Rhea L. Combs is the curator of film and photography at the Smithsonian’s National Museum of African American History and Culture. She also serves as the head of the museum’s Earl W. and Amanda Stafford Center for African American Media Arts.
Before joining the museum, Combs taught visual culture, film, race and gender courses at Chicago State University, Lewis & Clark College and Emory University. In addition, Combs has independently and successfully curated film exhibitions nationally and internationally, including films exhibitions for the Schomburg Center for Research in Black Culture in New York City and the Institute of Contemporary Arts in London. She was also the assistant curator for the Spelman College Museum of Fine Art in Atlanta and a public programs educator at the Chicago Historical Society (now the Chicago Historical Museum).

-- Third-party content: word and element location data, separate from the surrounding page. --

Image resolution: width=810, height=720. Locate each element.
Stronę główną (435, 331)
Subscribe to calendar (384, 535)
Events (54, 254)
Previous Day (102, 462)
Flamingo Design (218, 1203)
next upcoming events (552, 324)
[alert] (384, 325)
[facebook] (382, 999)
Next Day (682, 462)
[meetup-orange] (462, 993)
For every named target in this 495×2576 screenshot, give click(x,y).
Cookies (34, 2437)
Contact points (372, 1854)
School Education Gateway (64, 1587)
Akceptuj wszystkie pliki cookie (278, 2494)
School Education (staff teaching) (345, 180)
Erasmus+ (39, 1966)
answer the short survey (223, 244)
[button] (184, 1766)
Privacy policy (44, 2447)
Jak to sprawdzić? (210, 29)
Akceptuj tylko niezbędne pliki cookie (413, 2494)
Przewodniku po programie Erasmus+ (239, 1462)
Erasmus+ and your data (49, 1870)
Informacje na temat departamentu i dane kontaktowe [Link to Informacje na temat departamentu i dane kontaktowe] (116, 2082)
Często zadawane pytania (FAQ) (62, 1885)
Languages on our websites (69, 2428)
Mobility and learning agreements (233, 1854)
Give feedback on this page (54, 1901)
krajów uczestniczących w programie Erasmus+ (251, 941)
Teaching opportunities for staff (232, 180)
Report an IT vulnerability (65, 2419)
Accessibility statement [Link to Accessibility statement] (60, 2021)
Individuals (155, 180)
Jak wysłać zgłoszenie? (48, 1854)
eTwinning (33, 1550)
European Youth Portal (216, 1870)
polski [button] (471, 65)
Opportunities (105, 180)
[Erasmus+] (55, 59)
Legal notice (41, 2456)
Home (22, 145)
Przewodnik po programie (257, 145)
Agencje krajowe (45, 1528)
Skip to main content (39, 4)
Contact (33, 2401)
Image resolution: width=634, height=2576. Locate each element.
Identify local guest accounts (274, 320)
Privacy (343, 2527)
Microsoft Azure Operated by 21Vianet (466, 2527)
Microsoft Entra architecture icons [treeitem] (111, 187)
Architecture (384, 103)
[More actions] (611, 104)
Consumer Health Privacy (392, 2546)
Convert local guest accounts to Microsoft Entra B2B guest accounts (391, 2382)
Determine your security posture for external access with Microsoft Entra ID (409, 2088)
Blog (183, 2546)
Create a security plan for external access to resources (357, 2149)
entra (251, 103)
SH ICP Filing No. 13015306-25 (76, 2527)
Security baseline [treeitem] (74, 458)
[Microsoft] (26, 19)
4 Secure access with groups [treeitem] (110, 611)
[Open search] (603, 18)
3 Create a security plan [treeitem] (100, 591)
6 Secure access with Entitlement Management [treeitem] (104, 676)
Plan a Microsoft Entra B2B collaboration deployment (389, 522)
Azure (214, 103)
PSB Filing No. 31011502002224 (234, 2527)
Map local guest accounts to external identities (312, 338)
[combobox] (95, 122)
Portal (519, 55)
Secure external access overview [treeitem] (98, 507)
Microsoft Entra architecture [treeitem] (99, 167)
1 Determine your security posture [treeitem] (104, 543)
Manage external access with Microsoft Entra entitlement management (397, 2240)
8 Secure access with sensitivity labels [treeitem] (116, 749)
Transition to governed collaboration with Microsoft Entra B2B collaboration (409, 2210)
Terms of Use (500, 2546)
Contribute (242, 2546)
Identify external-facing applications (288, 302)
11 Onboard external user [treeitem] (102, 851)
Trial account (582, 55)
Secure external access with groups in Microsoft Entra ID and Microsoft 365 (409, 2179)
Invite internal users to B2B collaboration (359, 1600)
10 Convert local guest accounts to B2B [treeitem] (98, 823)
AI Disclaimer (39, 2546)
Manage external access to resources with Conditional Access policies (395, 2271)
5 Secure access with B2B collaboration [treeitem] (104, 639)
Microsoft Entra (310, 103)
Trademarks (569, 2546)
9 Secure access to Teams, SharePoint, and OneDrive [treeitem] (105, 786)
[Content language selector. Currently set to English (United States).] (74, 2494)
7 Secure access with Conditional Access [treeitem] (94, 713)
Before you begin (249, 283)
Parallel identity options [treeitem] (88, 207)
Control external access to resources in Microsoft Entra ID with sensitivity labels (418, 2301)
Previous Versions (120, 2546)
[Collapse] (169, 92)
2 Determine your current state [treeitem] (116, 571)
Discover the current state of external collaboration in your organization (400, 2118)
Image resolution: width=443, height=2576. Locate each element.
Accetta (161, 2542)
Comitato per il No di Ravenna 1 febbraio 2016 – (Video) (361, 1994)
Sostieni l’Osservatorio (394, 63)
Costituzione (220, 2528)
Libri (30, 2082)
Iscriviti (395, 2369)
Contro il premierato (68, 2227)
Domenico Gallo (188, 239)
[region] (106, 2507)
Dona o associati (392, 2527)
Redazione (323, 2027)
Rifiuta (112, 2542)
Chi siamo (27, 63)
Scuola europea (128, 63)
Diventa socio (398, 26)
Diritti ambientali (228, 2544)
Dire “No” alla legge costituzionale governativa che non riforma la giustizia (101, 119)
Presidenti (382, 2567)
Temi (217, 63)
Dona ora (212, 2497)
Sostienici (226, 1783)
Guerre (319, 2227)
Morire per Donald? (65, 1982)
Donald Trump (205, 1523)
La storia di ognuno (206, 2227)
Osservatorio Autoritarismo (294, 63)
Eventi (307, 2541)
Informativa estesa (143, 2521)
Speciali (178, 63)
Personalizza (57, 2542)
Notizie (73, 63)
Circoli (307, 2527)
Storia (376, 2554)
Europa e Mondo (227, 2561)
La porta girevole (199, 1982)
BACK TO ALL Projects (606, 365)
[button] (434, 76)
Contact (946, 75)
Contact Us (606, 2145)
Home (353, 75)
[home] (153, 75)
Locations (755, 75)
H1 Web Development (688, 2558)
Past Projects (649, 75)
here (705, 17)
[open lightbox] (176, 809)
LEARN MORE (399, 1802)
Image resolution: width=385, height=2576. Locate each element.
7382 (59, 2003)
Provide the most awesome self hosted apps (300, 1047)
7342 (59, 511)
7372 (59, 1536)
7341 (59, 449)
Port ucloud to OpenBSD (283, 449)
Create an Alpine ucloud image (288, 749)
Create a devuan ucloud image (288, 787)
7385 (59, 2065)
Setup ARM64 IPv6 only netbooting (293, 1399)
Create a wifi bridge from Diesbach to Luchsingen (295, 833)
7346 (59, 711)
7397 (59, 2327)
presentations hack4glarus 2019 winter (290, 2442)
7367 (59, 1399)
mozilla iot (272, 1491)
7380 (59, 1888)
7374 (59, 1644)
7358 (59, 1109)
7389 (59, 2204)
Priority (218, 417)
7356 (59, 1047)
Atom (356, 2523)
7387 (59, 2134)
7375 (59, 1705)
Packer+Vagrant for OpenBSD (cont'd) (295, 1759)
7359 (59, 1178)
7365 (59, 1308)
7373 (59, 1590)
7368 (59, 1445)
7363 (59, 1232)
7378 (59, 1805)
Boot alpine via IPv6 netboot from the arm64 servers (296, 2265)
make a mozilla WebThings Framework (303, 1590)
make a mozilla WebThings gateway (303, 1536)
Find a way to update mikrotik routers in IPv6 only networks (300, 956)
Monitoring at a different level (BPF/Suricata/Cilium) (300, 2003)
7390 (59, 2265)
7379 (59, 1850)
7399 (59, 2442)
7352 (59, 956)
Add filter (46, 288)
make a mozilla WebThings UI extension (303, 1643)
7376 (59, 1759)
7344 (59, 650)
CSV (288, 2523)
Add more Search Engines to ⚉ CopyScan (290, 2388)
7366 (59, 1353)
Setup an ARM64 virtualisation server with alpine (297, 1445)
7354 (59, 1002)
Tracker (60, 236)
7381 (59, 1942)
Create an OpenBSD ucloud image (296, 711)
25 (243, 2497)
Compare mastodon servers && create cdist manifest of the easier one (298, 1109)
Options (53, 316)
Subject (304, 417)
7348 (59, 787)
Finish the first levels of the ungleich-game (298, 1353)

Combs received her Bachelor of Arts degree from Howard University, a Master of Arts degree from Cornell University and a doctorate from Emory University. Her writings have been featured in anthologies, academic journals and exhibition catalogs on a range of topics, including African American female filmmakers, black popular culture, visual aesthetics, filmmaking and photography. She is the author of Exceeding the Frame: Documentary Filmmaker Marlon T. Riggs as Cultural Agitator.
Combs’ current exhibitions and projects, respectively, at the National Museum of African American History and Culture include “Rising Up: Hale Woodruff’s Murals at Talladega College,” “Through the African American buy viagra south africa Lens: Selections from the Permanent Collection” and the museum’s photography books series, Double Exposure, which includes Through the African American Lens: A Survey of NMAAHC’s Photography Collection, Civil Rights and the Struggle for Equality and African American Women.
Double Exposure is a based on the remarkable photography collection supporting the Earl W. and Amanda Stafford Center for African American Media Arts at the Smithsonian National Museum of African American History and Culture (NMAAHC). From daguerreotype portraits taken before the Civil War to twenty-first century digital prints, this series is a striking visual record of key historical events, cultural touchstones, and private and communal moments that helps to illuminate African American life.
In addition to featuring fifty photographs from a broad range of African American experiences, each thematic volume includes introductions by some of the leading historians, activists, photographers, and writers of our times. Many of the images in the series are by famous photographers such as Spider Martin, Gordon Parks, Ernest C. Withers, Wayne F. Miller, and Henri Cartier-Bresson. There are also iconic images, such as McPherson & Oliver’s Gordon under Medical Inspection (circa 1867), and Charles Moore’s photographs of the 1963 Birmingham Children’s Crusade. These take their place next to unfamiliar or recently discovered images, including work by Henry Clay Anderson of everyday life in the black community in Greenville (MS), during the height of the Jim Crow segregation laws.